Clinical and Genetic Findings of Autosomal Recessive Bestrophinopathy in Japanese Cohort


To report the clinical and genetic findings of 9 Japanese patients with autosomal recessive bestrophinopathy (ARB).


Retrospective, multicenter observational case series.


Nine ARB patients from 7 unrelated Japanese families that were examined in 3 institutions in Japan were studied. A series of ophthalmic examinations including fundus photography, spectral-domain optical coherence tomography, fundus autofluorescence, electrooculography (EOG), electroretinography, and the results of genetic analysis were reviewed.


Genetic analyses identified 7 pathogenic variants in BEST1 including 2 novel variants, c.478G>C (p.A160P) and c.948+1delG. Homozygous variants were found in 4 families and compound heterozygous variants were found in 3 families. Two patients were diagnosed as ARB only after the whole exome sequencing analyses. The Arden ratio of the EOG was less than 1.5 in all 7 patients tested. Vitelliform lesions typical for Best vitelliform macular dystrophy were not seen in any of the patients. Seven patients shared some of the previously described features of ARB: subretinal deposits, extensive subretinal fluid, and cystoid macular edema (CME). However, the other 2 patients with severe retinal degeneration lacked these features. Focal choroidal excavations were present bilaterally in 2 patients. One case had a marked reduction of the CME and expansion of subretinal deposits over an 8-year of follow-up period.


Japanese ARB patients had some but not all of the previously described features. Genetic analyses are essential to diagnose ARB correctly in consequence of considerable phenotypic variations.
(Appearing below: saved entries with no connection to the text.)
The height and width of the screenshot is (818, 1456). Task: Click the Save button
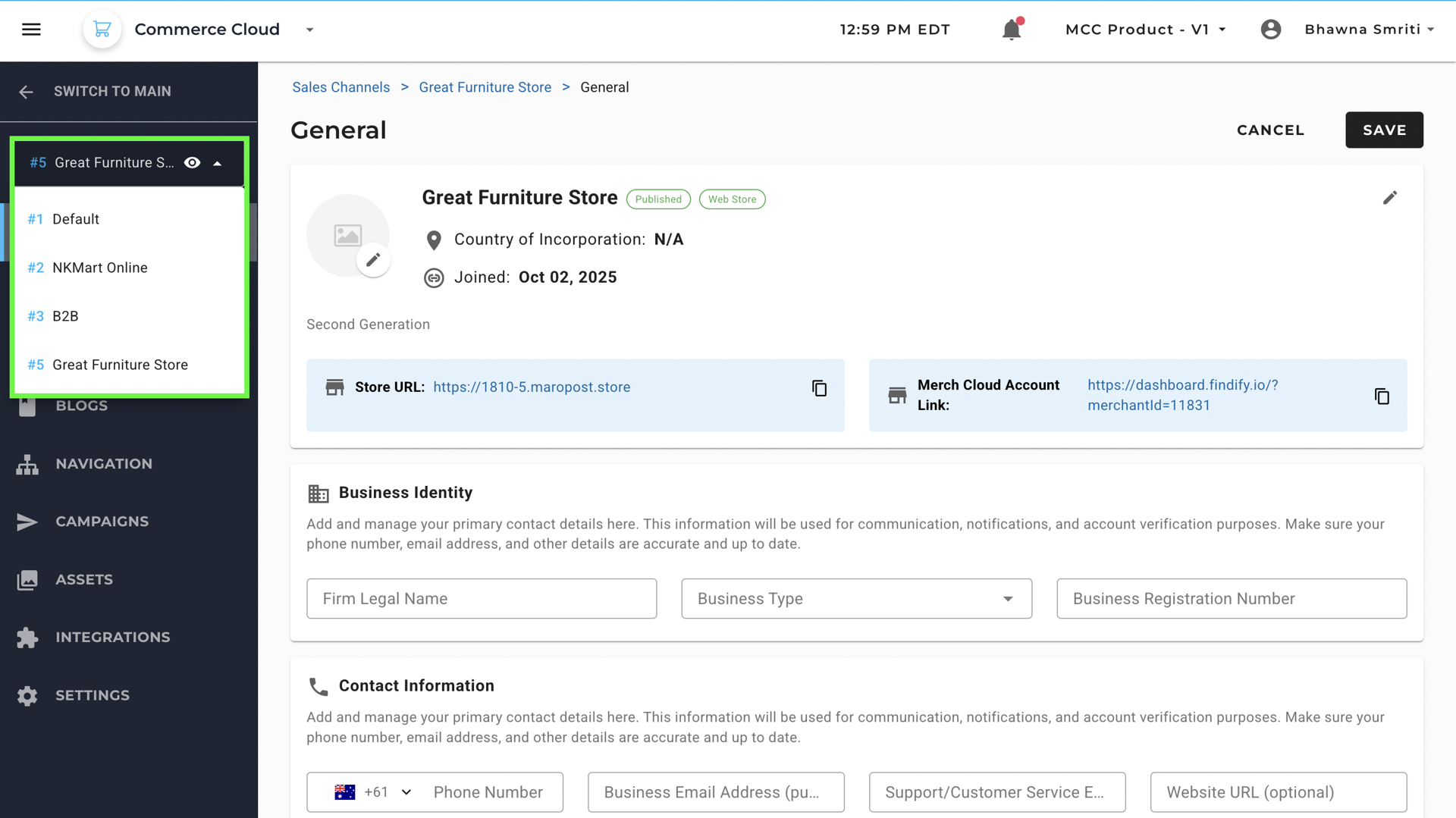1384,130
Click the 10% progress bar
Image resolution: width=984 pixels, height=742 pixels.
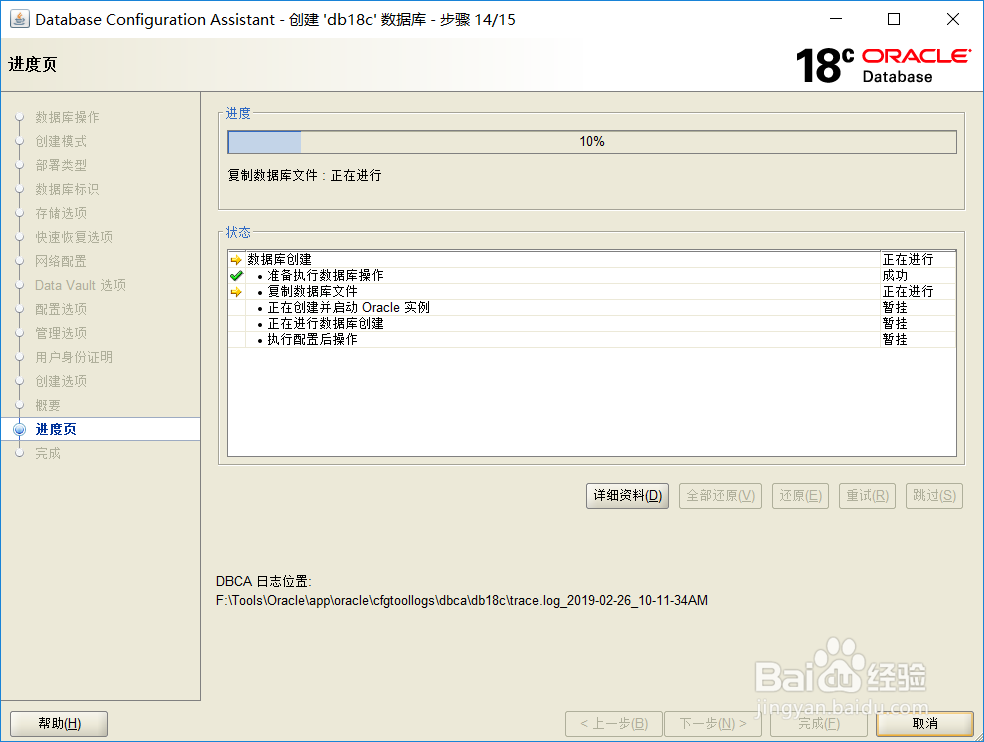[592, 141]
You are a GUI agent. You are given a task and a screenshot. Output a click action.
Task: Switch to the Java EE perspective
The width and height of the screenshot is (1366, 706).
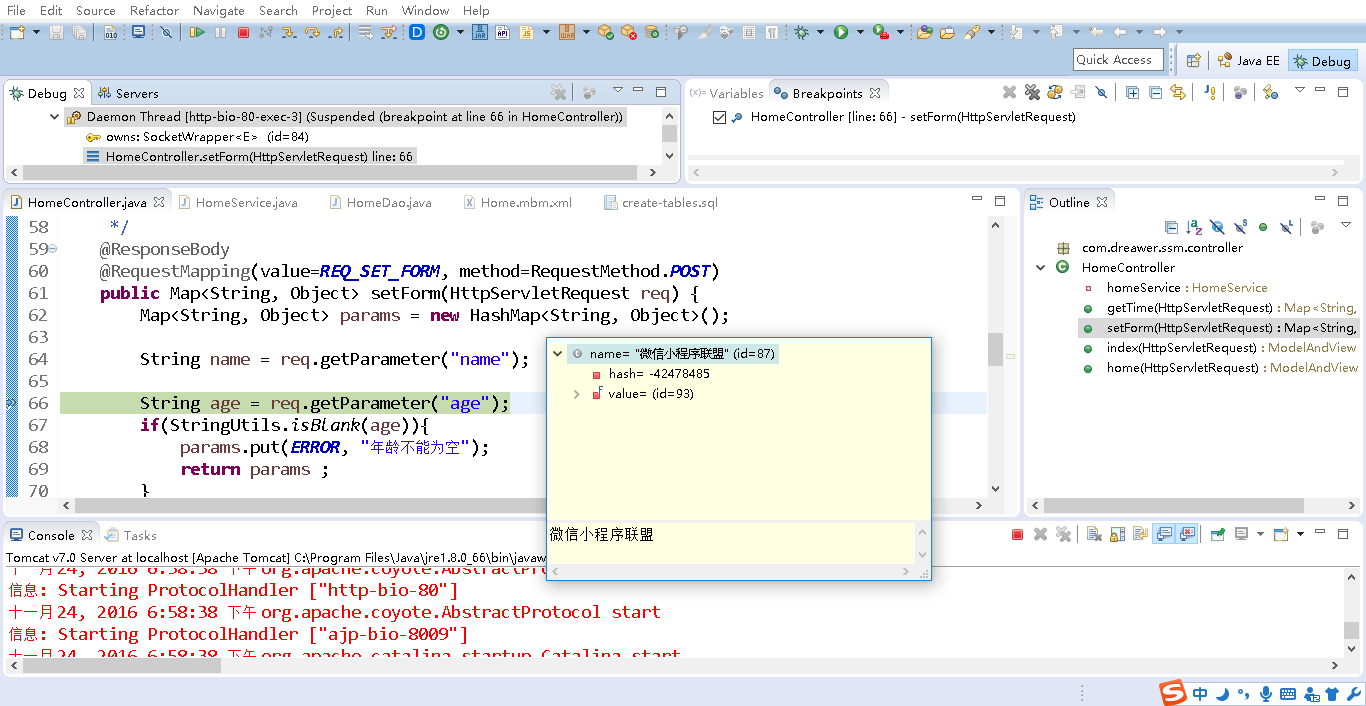pos(1248,60)
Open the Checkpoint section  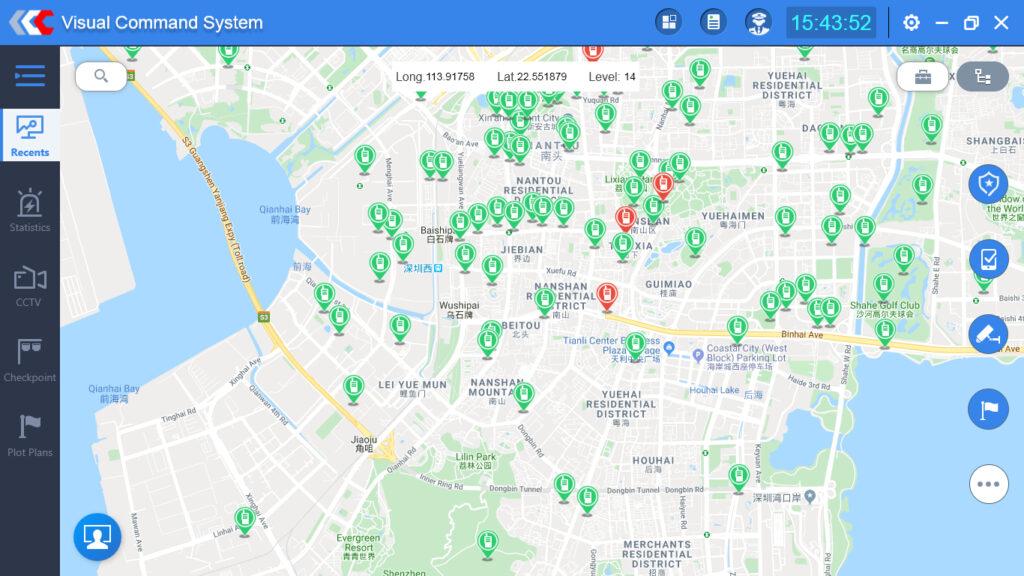coord(30,360)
The BEST1 gene was first identified as the gene responsible for Best vitelliform macular dystrophy (BVMD) in 1998 (OMIM *607854; also known as VMD2 ). BEST1 encodes the bestrophin-1 protein, which consists of 585 amino acids and is located in the basolateral plasma membrane of the retinal pigment epithelial (RPE) cells.

Variants of the BEST1 gene cause a wide range of retinal diseases including BVMD, autosomal dominant vitreoretinochoroidopathy (ADVIRC), autosomal recessive bestrophinopathy (ARB), adult-onset vitelliform macular degeneration (AVMD), retinitis pigmentosa, and the microcornea, retinal dystrophy, cataract, and posterior staphyloma (MRCS) syndrome. BVMD is the most well known BEST1 -associated retinal dystrophy, and its clinical features were first described by Best in 1905. BVMD is usually caused by autosomal dominant variants of the BEST1 gene with often incomplete penetrance.

As for ARB, Schatz and associates described a patient with retinopathy and biallelic variants of BEST1 in 2006. In 2008, Burgess and associates reported that ARB was a distinct retinal disease associated with biallelic variants in the BEST1 gene. ARB is caused by either compound heterozygous or homozygous mutations in the BEST1 gene.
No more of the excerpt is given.